Interpretation of Clustering Results and PCA Analysis in Souporcell

Thank you so much for making such a powerful tool. We are trying to solve some practical problem with this.

We have two batches of samples, pre and post-treatment, each containing 3 samples. Both batches were subjected to 10x feature barcode technic to create libraries. Among these samples, we suspect that one sample from the pre-treatment batch and one from the post-treatment batch are from the same individual. The remaining 4 samples are confirmed to be two pairs for pre-post comparison. Due to various reasons, the records are unclear, so we tried to use Souporcell to figure out whether these 2 are collected from the same person.

We merged the BAM files from these two batches into one file and then separated them into 3 and 4 clusters respectively. We found that when we set the number of clusters to 3, the suspected duplicate samples were placed into the same cluster. However, when we set the number of clusters to 4, these two suspected samples were split into different clusters (cluster 0 and cluster 2), while the pre and post samples from the other two individuals remained correctly paired within the same clusters.
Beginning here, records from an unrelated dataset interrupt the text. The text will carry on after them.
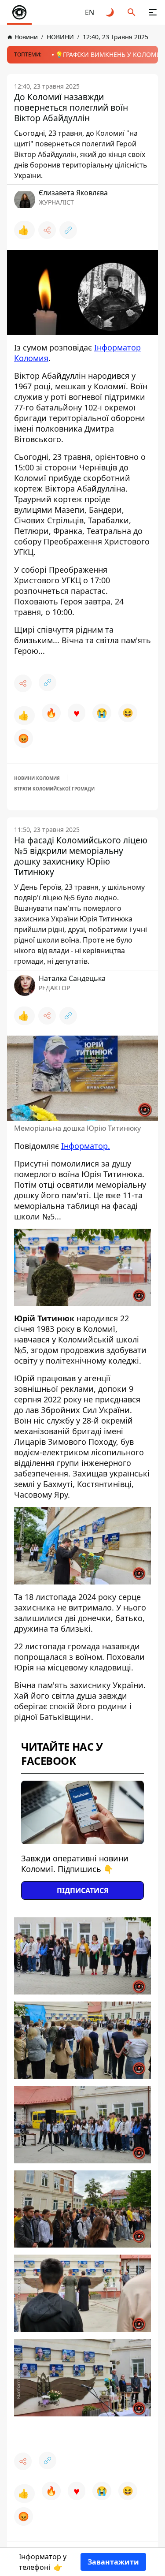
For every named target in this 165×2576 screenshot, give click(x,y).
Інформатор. (85, 1146)
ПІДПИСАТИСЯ (83, 1890)
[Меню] (152, 12)
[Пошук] (131, 12)
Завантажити (113, 2562)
I have a few questions regarding this situation:

How could the same sample end up being split into two different clusters (cluster 0 and cluster 2)? I referred to issue #217 (How to calculate likelihood of unknown number of mixed samples split) but did not fully understand how to interpret the results. Could you please provide a detailed explanation?

Based on other responses, we performed PCA analysis and found that the variance for dimension 4 (dim4) was quite low, only 0.23%. There is a difference of opinion in our group regarding this result: some believe that dim4 can be ignored, and thus clusters 0 and 2 should be considered the same, while others disagree.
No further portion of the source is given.